● **DOCUMENT TEXT**:
START

The consistency requirement applies to different occurrences of the same item, not occurrences of different items. Furthermore, under Sec. 446(d) and Regs. Sec. 1.446-1(d)(1), when a taxpayer is engaged in more than one separate trade or business, it may use different accounting methods for each trade or business. A distinct and separate set of books must be kept for each trade or business (Regs. Sec. 1.446-1(d)(2)).

Even when an accounting procedure is erroneous, if it is consistently applied, it may constitute an accounting method. See Huffman, No. 06-2134 (6th Cir. 3/4/08), aff’g 126 TC 322 (2006), which confirms the IRS’s interpretation that a taxpayer’s use of a consistent erroneous method, including a treatment that involves a computational error that does not result in a permanent difference in the taxpayer’s lifetime income, is a method of accounting. Huffman specifically rejected the applicability of Korn Industries, Inc., 532 F2d 1352 (Ct. Cl. 1976), because the taxpayer’s actions in Korn were to correct a deviation from its long-established method of valuing inventories, whereas in Huffman the error “neither was an interruption in a history of proper application of that method nor was it restricted to only a portion of the costs to be taken into account in valuing inventories” (Huffman, 126 TC 322 (2006)). See also Rev. Rul. 77-134 (indicating that the IRS will not follow the Korn decision when a clerical error is persistent) and Wayne Bolt and Nut Co., 93 TC 500 (1989) (holding taxpayer’s consistent use of a “flawed and disorganized” inventory accounting system where no physical inventories were taken, leading to numerous errors, constituted a method of accounting requiring IRS permission to change).

Method Adopted by Taxpayer

The rules and procedures governing accounting methods become relevant only when a taxpayer has “adopted” an accounting method. Guidelines in Rev. Rul. 90-38 for determining when a taxpayer has adopted a method of accounting are dependent on whether the method used by a taxpayer is a proper or an improper (i.e., erroneous) method.

  • If a taxpayer treats an item properly in the first return that reflects the item, the use of that method on a single tax return is sufficient to indicate that the taxpayer has adopted the method, once the due date for the return has passed.
  • If the method of accounting is erroneous, however, the taxpayer must file two consecutive tax returns using that method in order for the method to be adopted.

END

● **DATA PROVIDED**:
START

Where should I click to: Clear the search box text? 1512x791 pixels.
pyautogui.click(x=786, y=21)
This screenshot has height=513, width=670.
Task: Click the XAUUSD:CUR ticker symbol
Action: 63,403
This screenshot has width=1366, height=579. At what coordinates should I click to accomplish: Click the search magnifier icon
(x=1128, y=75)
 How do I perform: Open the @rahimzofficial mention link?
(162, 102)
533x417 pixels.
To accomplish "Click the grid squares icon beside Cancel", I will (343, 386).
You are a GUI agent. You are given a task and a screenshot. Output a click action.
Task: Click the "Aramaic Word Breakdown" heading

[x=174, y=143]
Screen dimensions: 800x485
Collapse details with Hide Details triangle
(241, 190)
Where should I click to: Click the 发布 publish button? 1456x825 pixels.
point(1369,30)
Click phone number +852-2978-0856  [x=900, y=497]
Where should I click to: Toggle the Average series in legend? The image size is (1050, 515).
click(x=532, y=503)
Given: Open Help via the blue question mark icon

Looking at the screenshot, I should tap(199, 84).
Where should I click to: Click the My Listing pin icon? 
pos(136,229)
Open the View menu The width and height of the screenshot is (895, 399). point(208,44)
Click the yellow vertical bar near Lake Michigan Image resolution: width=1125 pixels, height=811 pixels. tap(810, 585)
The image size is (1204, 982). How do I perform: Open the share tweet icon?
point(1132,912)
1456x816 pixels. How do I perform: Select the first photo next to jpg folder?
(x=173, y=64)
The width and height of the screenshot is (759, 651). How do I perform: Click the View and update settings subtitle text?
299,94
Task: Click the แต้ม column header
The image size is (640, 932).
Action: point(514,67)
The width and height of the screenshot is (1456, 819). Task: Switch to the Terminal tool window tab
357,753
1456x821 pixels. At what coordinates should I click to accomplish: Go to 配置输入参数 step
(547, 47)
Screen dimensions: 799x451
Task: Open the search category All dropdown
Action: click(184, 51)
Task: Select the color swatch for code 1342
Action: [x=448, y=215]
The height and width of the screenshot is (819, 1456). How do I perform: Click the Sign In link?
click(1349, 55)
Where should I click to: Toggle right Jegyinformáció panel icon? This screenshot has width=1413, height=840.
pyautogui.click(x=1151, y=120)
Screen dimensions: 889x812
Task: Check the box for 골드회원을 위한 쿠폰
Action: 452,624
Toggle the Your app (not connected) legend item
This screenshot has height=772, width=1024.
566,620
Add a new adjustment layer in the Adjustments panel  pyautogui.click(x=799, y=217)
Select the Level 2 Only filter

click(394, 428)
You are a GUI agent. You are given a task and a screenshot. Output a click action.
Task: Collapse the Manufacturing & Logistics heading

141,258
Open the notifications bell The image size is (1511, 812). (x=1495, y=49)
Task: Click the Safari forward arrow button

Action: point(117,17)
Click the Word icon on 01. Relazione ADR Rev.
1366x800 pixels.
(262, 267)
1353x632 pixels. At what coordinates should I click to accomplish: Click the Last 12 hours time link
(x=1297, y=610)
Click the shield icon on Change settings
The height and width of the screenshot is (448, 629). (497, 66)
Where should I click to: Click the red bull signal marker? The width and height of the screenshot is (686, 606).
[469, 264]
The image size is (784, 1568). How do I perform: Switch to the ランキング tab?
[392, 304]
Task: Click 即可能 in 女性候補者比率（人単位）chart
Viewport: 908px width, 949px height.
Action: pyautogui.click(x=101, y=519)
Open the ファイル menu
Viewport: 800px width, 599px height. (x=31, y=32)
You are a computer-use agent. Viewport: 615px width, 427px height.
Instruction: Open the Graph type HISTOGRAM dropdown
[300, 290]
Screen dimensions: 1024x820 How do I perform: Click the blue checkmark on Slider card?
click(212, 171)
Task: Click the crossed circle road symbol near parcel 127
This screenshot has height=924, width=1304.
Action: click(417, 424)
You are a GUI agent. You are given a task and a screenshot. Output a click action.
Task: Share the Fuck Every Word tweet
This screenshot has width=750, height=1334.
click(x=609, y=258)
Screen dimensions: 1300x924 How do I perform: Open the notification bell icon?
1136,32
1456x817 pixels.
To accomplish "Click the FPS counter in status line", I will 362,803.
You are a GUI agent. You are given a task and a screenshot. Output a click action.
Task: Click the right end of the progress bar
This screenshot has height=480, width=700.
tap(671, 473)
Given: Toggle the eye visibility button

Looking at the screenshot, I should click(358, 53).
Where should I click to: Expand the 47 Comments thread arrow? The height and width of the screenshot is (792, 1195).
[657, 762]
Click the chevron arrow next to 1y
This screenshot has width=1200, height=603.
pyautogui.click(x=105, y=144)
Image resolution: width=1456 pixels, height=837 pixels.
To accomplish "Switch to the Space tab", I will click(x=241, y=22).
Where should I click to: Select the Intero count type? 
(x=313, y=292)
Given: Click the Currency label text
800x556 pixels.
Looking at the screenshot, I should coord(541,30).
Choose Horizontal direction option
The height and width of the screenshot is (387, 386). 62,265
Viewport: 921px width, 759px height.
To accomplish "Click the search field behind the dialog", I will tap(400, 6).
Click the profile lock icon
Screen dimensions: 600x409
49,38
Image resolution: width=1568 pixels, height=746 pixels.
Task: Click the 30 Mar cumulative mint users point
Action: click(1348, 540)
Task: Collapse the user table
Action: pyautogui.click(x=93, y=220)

END

● **PROBLEMS TO SOLVE**:
**A.** Print the entries verbatim, starting with the line that contains "Where should I click to: Select" and going on through the final line of the entries.
**B.** Continue the passage on tax accounting methods from the point at which it ends.

● **ANSWERS**:
**A.**
Where should I click to: Select the Intero count type? 
(x=313, y=292)
Given: Click the Currency label text
800x556 pixels.
Looking at the screenshot, I should coord(541,30).
Choose Horizontal direction option
The height and width of the screenshot is (387, 386). 62,265
Viewport: 921px width, 759px height.
To accomplish "Click the search field behind the dialog", I will tap(400, 6).
Click the profile lock icon
Screen dimensions: 600x409
49,38
Image resolution: width=1568 pixels, height=746 pixels.
Task: Click the 30 Mar cumulative mint users point
Action: click(1348, 540)
Task: Collapse the user table
Action: pyautogui.click(x=93, y=220)

**B.**
Once a taxpayer adopts a method, whether or not the method is proper, the taxpayer must obtain IRS approval before changing to another method (Regs. Sec. 1.446-1(e)(2)(i)). Amending a return is generally not a permissible way to retroactively adopt or change a method of accounting (Rev. Rul. 90-38). It is important to note that these rules on the adoption of an accounting method apply even if a taxpayer changed to the new method without IRS consent as required by Sec. 446(e). See TAM 9421003 (finding that the taxpayer established a new method of accounting by using it consistently for at least two tax years, even though it had changed to that method without IRS consent).

The regulations allow the taxpayer discretion in adopting accounting methods. They require the adoption of “such forms and systems as are, in [the taxpayer’s] judgment, best suited to [the taxpayer’s] needs.” The acceptability of a method chosen through the use of such discretion is limited by the requirements of clear reflection of income, consistency of application, and adherence to generally accepted accounting practices (Regs. Sec. 1.446-1(a)(2)). Furthermore, an accounting method that consistently applies generally accepted accounting principles (GAAP) usually will be regarded as clearly reflecting income, provided all items of gross income and expense are treated consistently from year to year. However, adherence to GAAP does not necessarily mean that the method clearly reflects income when the Code or regulations specifically provide for the use of an alternative accounting method. See Thor Power Tool Co., 439 US 522 (1979) (taxpayer’s use of an inventory valuation method did not clearly reflect income under Sec. 446, even though the method complied with GAAP).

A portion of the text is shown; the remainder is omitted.